Bolsa de valores e os robôs investidores 
Em 2009, o jovem empreendedor teve seu primeiro contato com a Bolsa de Valores. Começou os primeiros investimentos nos mercados nacionais e internacionais e ficou completamente apaixonado por este universo. A partir daí, decidiu focar neste segmento.
Foi então que surgiu o dod- Robôs Investidores (www.executive.com.br). Em conjunto com uma equipe multidisciplinar, Rufo criou um sistema que une a arte dos investimentos com pura ciência tecnológica e métodos estatísticos com inteligência artificial. Na equipe trabalham experientes traders, desenvolvedores de software, mestres e PhDs em física, engenharia e matemática.

Na prática, como funciona um robô investidor?
Rufo conta ao Diário do Sudoeste que trabalhar com a bolsa de valores exige uma bagagem grande de conhecimentos, técnicas e uso de ferramentas sofisticadas. Como o jovem empreendedor resume, “a complexidade da bolsa de valores exige muita dedicação”.
Para facilitar a vida dos investidores é que foi criado o dod. Este sistema é a principal ponte entre o investidor não especialista e a bolsa de valores. O grande trunfo é a rapidez nos negócios. De acordo com Rufo, o dod permite que aqueles que não têm muito tempo para se dedicar, possam investir de forma ativa no mercado da bolsa, e o melhor, com riscos calculados, já que o potencial de ganhos é grande.
De praxe, o serviço é on-line. O usuário escolhe com quais robôs deseja investir, define quanto alocar em cada estratégia e simplesmente clica em Play. É a mais pura tecnologia a serviço do homem. Conforme Rufo, após o acionamento do robô, todas as compras e vendas de ativos financeiros são realizadas diretamente na conta do investidor e sem a necessidade de intervenção humana.

Confiança na máquina
É verdade que grande parte da população não vive desconectada, contudo, há muitos que ainda não confiam plenamente na internet para fazer negócios. Imagine num sistema on-line, em que um “robozinho” faz investimentos na bolsa de valores para você?
Pois é. Apesar de o negócio parecer frio, os robôs investidores são uma realidade mundial. Nos EUA e Europa eles são responsáveis por 70% do volume financeiro negociado, comenta Rufo. Este número, segundo ele, triplicou no Brasil nos últimos cinco anos e atualmente mais de 12% dos investimentos são automatizados.
Quem conhece o clima da bolsa de valores sabe que as emoções e fatores psicológicos interferem diretamente nos resultados. Os homens têm ganância ou medo e esses sentimentos apontam entre os principais fatores de insucesso dos investidores. Robôs não agem de acordo com influencias emocionais além e serem precisos na execução das tarefas, o que elimina riscos de incidentes operacionais no momento de comprar ou vender uma ação.

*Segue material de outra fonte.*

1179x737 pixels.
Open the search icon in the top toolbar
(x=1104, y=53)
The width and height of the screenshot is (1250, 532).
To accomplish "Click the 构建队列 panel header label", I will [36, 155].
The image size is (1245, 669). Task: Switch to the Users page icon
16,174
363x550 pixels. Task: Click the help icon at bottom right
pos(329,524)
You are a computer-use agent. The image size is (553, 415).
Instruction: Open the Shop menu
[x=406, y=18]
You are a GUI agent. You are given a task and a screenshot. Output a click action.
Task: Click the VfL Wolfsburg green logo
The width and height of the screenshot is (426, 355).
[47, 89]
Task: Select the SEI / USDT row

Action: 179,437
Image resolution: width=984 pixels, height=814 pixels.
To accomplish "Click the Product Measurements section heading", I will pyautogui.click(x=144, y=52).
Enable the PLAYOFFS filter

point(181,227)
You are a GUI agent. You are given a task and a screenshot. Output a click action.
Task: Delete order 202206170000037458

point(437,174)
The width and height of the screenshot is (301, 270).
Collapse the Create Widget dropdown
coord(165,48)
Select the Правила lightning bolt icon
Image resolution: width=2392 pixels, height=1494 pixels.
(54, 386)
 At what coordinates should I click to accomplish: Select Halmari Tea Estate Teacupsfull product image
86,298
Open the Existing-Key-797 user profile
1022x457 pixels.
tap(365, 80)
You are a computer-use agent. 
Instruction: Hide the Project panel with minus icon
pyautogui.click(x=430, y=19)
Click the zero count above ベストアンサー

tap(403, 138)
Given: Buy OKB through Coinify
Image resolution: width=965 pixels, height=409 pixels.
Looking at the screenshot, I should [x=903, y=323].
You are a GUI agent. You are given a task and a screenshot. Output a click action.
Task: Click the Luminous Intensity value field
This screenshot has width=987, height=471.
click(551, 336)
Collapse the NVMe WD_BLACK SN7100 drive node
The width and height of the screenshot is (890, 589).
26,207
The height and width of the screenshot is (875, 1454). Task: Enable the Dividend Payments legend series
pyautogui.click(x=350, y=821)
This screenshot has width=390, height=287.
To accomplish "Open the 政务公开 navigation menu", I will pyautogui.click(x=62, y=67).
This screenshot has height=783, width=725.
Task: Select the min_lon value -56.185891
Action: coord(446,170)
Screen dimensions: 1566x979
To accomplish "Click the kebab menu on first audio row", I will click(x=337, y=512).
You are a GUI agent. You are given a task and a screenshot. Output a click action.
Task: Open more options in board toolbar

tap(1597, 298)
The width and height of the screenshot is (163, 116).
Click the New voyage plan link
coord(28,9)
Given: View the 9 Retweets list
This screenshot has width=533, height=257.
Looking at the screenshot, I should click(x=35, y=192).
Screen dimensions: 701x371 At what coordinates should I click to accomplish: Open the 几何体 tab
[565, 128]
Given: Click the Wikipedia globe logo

Trabalho com risco controlado
O sistema possui um rigoroso controle de riscos. Sendo assim, o investidor tem o conhecimento do máximo que pode perder em uma negociação ou dia de investimentos, diz Rufo. Dessa forma, para evitar dores de cabeça desnecessários, o investidor pode escolher como seu robô irá trabalhar. “Pode ser de forma conservadora, moderada ou arrojada, seguindo seu próprio perfil”.
Outra vantagem é poder parar o robô em qualquer momento. É o investidor que define e essa ferramenta está ao alcance através de um simples toque nos botões pause ou stop.
Rufo explica que o dod é um serviço totalmente on-line, com assinatura inicial em apenas R$ 50.